I downloaded, inspected and ran the github code. I have a number of initial questions to make sure I am on the same wavelength. In particular, I never use adjectives in my work because they are subjective and context-sensitive:

  1. What is the 'final' software product?
  2. What is 'Modern C++'? (BTW that C++17 'constexpr' is incongruous and it's the shakiest syntax in C++11). The code I see is C++03 with a strong bias to C. To be honest, it has a 90s feel for me (disclaimer: I began C++ in 1987 and have seen many students along the way). In fairness, maybe the github code is not indicative.
  3. Can you make 'professional implementation' more precise? You probably mean quality.
  4. What's the rationale for C code Microsoft XLL Kit in the github offering?
Good definitions are important. I am not sure how to respond if these are not agreed on by all.

DATA BLOCK
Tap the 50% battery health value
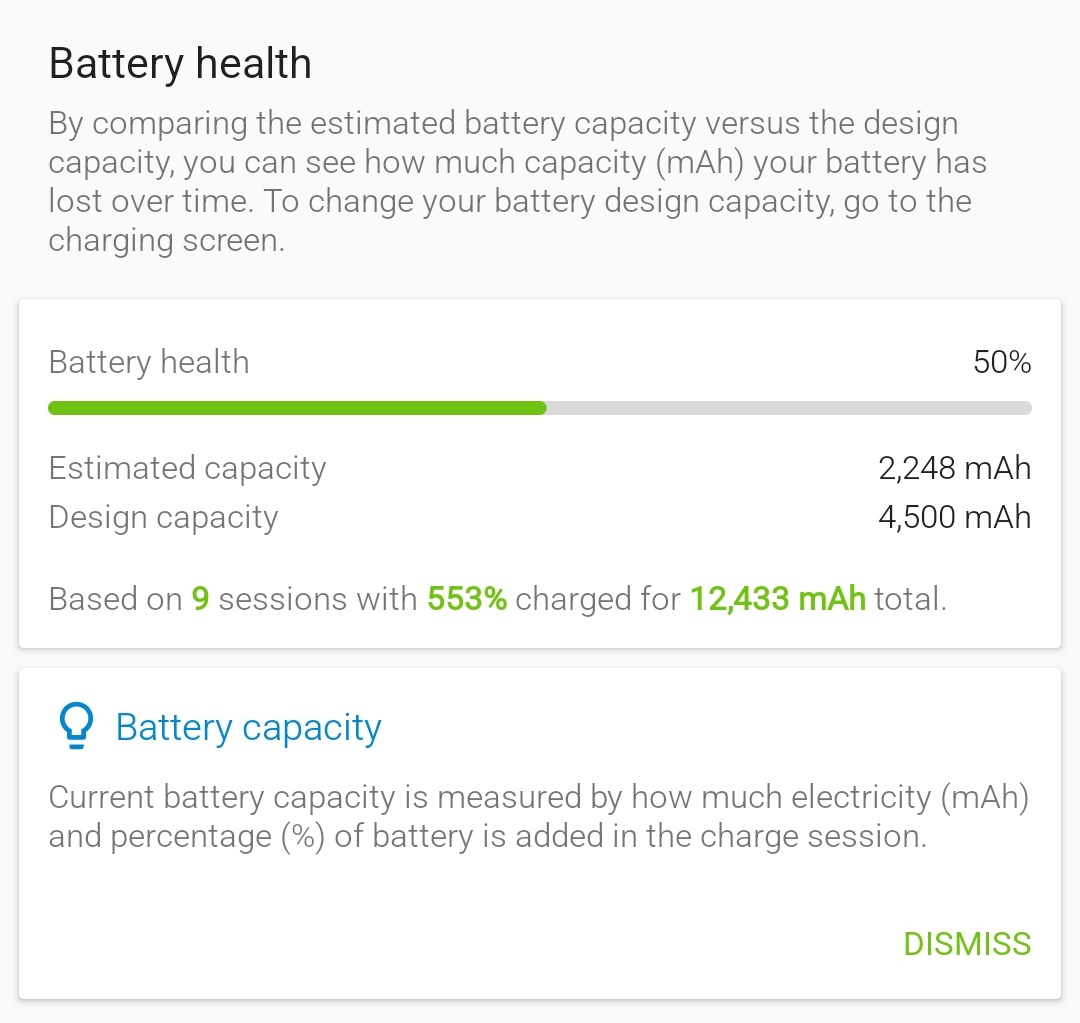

PARTS OF THE EXERCISE
1. Answer these questions using the post on the github code. Give each answer on its own line, marked like the question.
(a) In what year did the writer begin C++?
(b) What does the writer never use in their work, and why?
(c) What does the fourth numbered question ask the rationale for?
2. Decide whether each statement agrees with the post on the github code. Answer yes or no, and quote the words from the post that settle it.
(a) The writer ran the github code.
(b) The writer describes the code as C++17.
(c) The writer considers definitions unimportant.
3. Resume the post on the github code, starting after its final sentence.

ANSWER LIST
1.
(a) 1987.
(b) Adjectives, because they are subjective and context-sensitive.
(c) The C code Microsoft XLL Kit in the github offering.

2.
(a) Yes: "I downloaded, inspected and ran the github code."
(b) No: "The code I see is C++03 with a strong bias to C."
(c) No: "Good definitions are important."

3.
It is also good that discussion flow in two directions. I do have a number of suggestions to possibly help as new improvements going forward if you wish. A shameless self-promotion of my own :D is my (recent) 2nd edition Wiley book for computational finance in which C++11 syntax etc. is done in excruciating detail.



Quantnet and Baruch offer C++ and Advanced C++11 and C++14 courses and many members here will welcome advances in computational finance and certainly C++. Without being too bombastic about it, it is a kind of gold standard. There is a wonderful and knowledgeable C++ community here.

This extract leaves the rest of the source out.